Transferability & Replicability

This initiative is applicable to the various sub-territories of the French regions, because of its very locally-oriented – and even user-oriented approach. The concept is therefore replicable to other territories. Also, the MAIA project was already copied from a similar initiative in Quebec, Canada.

Success Factors

An integrated, one-stop service provides, at any place of the territory, a harmonised answer adapted to the needs of the users, by directing them towards the adequate resource. It integrates all the reception and orientation counters of the territory.

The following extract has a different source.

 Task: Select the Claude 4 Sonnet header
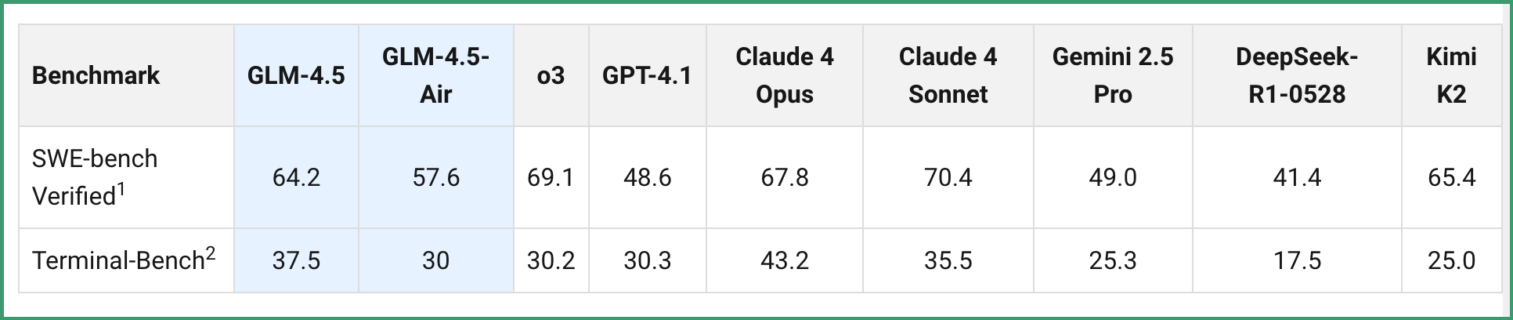pyautogui.click(x=948, y=75)
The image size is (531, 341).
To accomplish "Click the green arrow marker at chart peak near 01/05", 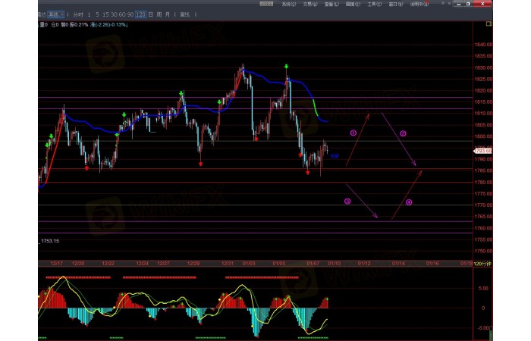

The MAIA method includes the development of common information-sharing tools and action-steering tools (a shared multi-dimensional analysis form, a standardised multidimensional needs assessment tool, and individualised service plan). If the MAIA method is originally top-down, once the project holder chosen by the network, the deployment is left to the initiative of the Maia pilot. Thus, this method is deployed on territories in very different even innovative ways, depending on the diversity of actors and networks already existing on the territory. Thus, the approach is considered as “help-it happen” by the policymakers. Various forms of MAIA multi-stakeholder networks have emerged at a territorial level.

Lessons learned

All respondents have stressed that it is difficult to determine the moment of value creation. National and regional public manager, partners, pilots agree on the fact that the creation of value of the MAIA method is mostly upstream, as a back-office function, during the constitution of the network, when the pilot and the partners discuss together to facilitate the articulation between services (creation of a professional dynamic). The users here are the partners. Thus, the value creation takes place before the services are delivered. However, the respondents point at that the value creation is also continuous, throughout the accompaniment of seniors all over the care process (according to the national and regional public manager and partners). When a single patient joins the healthcare system, this is value creation. According to the case manager, the value is created once the professional chain around the senior is stable and complete. Thus, mostly once the service is delivered, even if the senior monitoring continues to be provided.